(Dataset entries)
*** Begin section ***

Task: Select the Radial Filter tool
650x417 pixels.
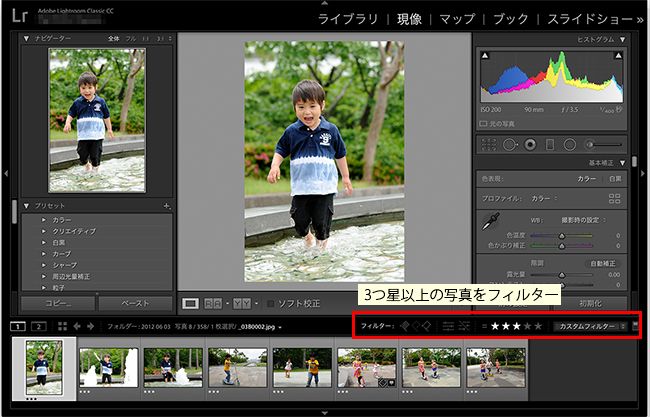Action: (x=568, y=144)
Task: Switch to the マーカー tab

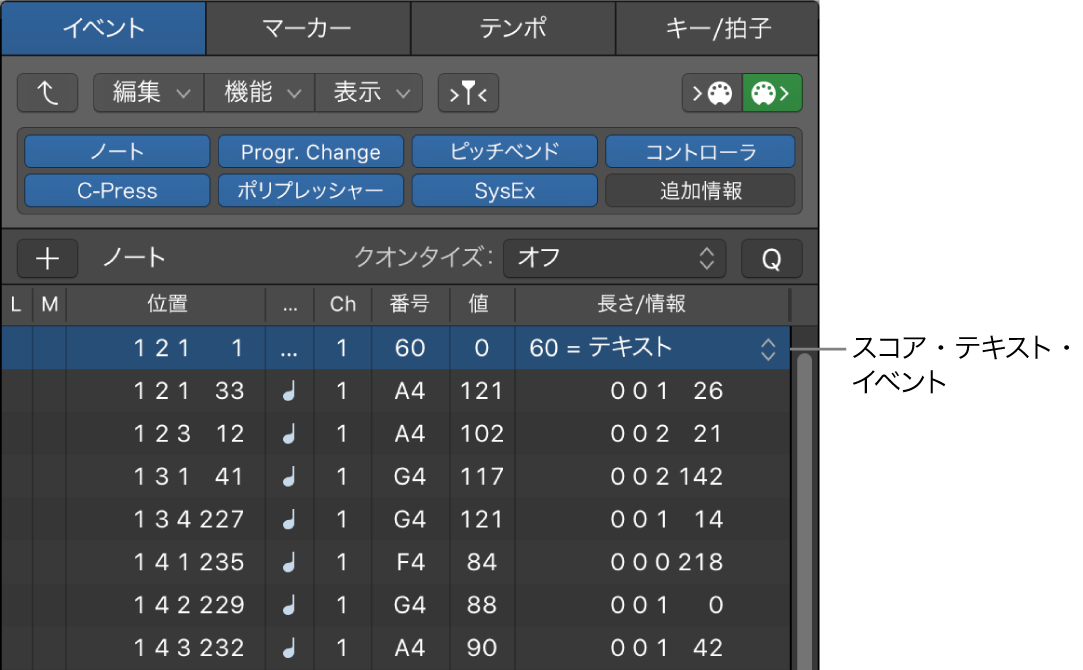Action: pos(308,28)
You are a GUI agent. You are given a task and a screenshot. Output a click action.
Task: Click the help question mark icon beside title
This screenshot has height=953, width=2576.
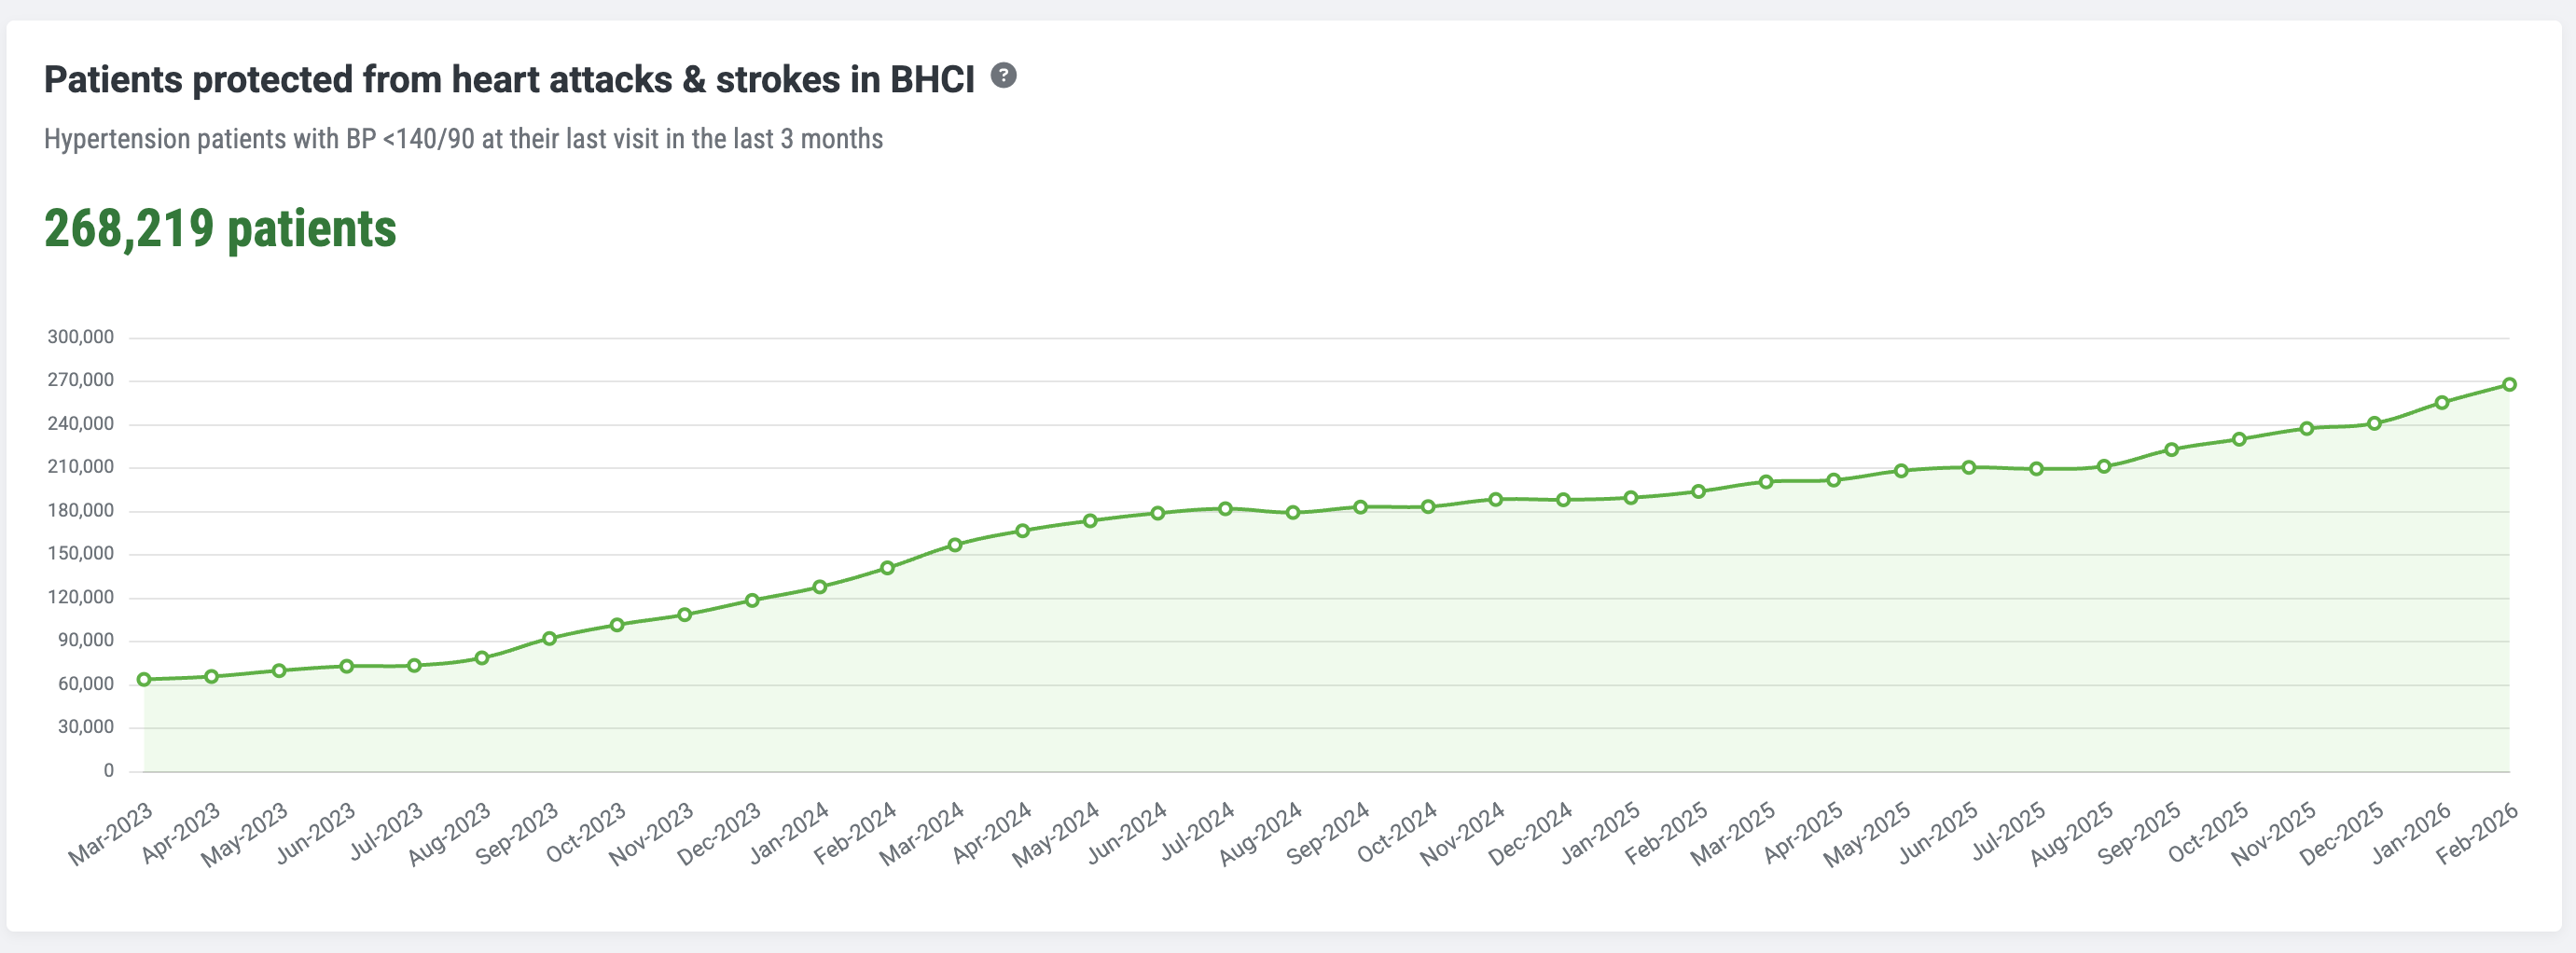[x=1003, y=76]
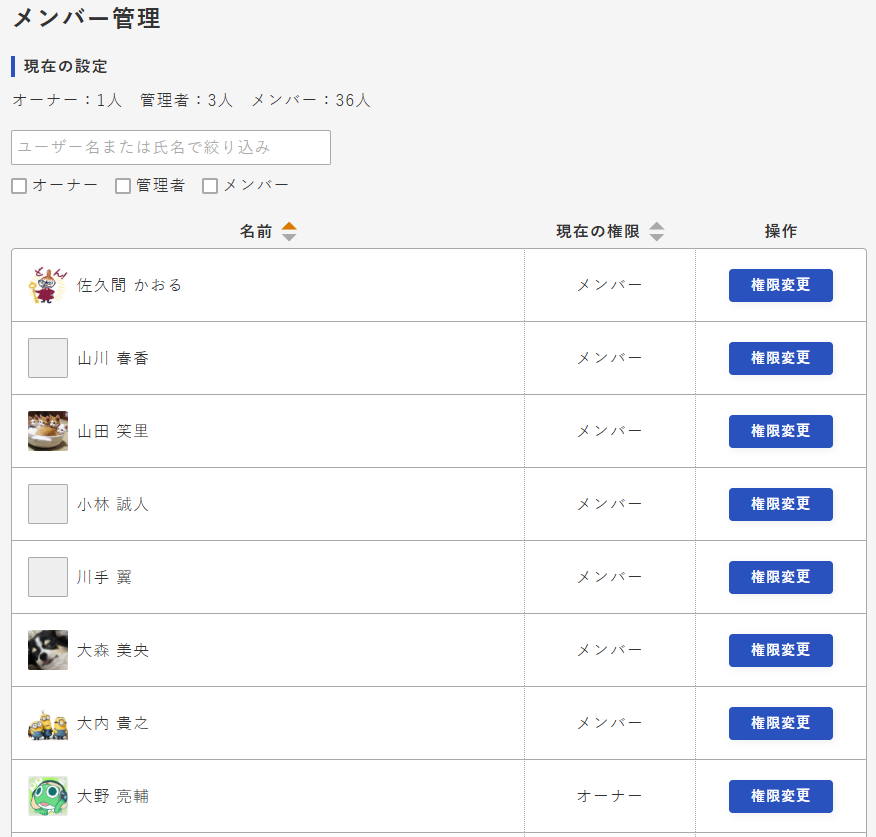Click 山田 笑里's cat avatar
The image size is (876, 837).
coord(48,431)
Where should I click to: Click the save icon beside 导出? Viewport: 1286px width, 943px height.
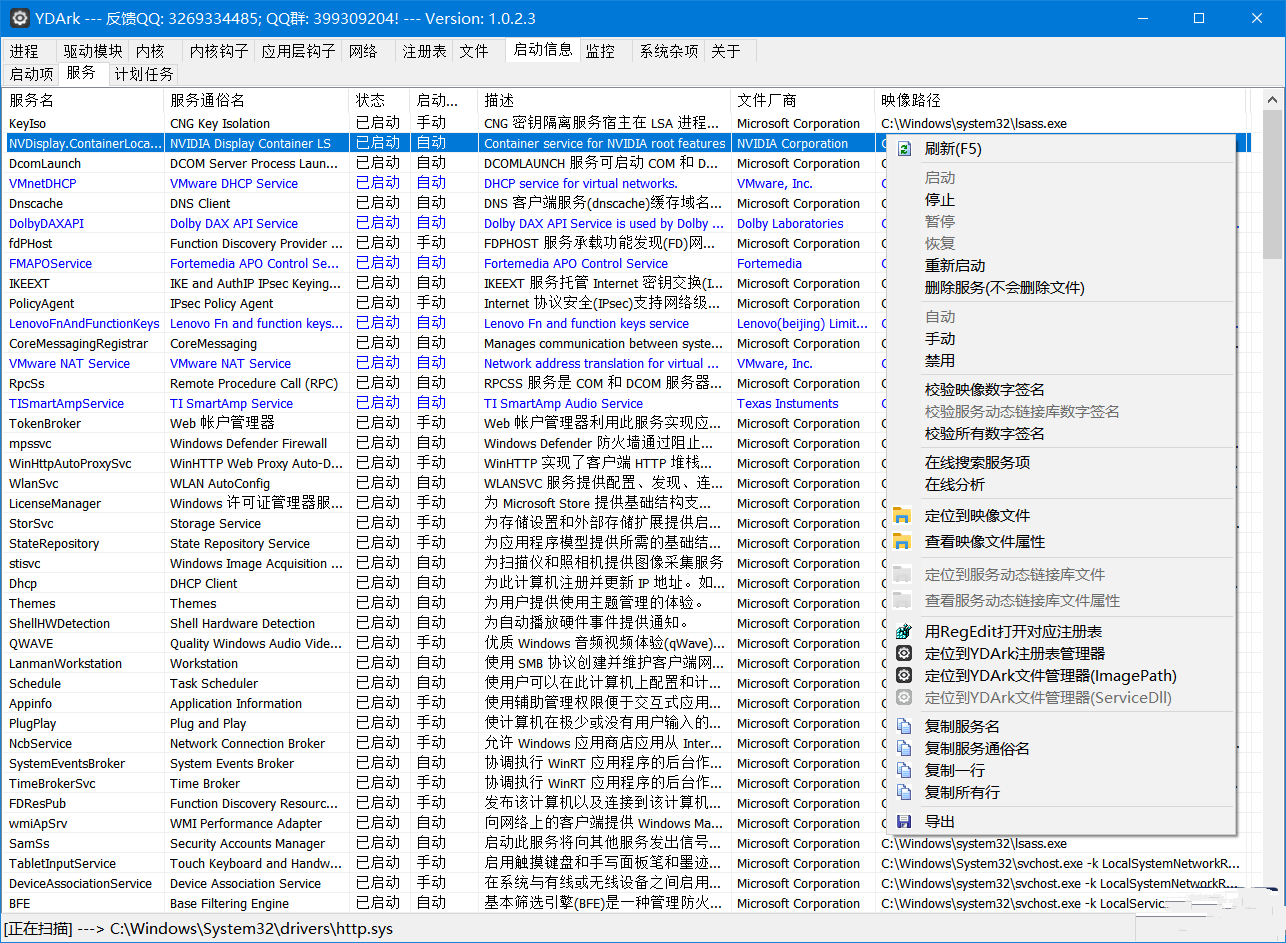click(903, 822)
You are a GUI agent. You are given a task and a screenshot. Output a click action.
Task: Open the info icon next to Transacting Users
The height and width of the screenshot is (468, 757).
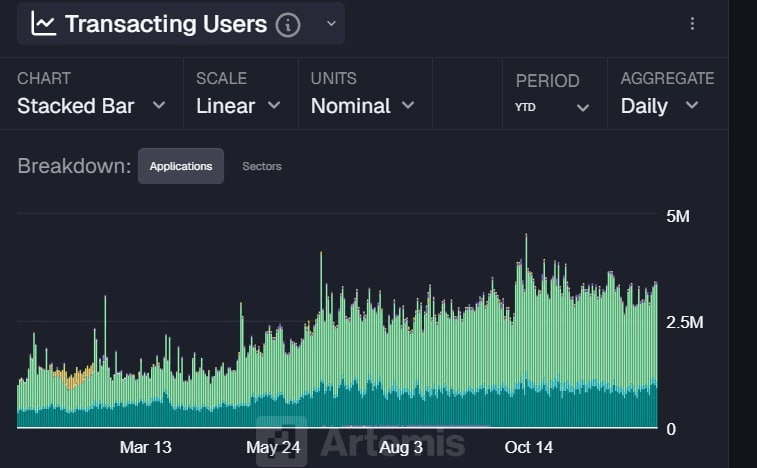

*** End section ***

• What this task involves
Working down from the line with "Where should I", copy each line exactly until the last line of the entries, which is also included. Omit the pictures.

• Solution to this exercise
Where should I click to: Click the save icon beside 导出? Viewport: 1286px width, 943px height.
click(903, 822)
You are a GUI agent. You are given a task and a screenshot. Output a click action.
Task: Open the info icon next to Transacting Users
The height and width of the screenshot is (468, 757).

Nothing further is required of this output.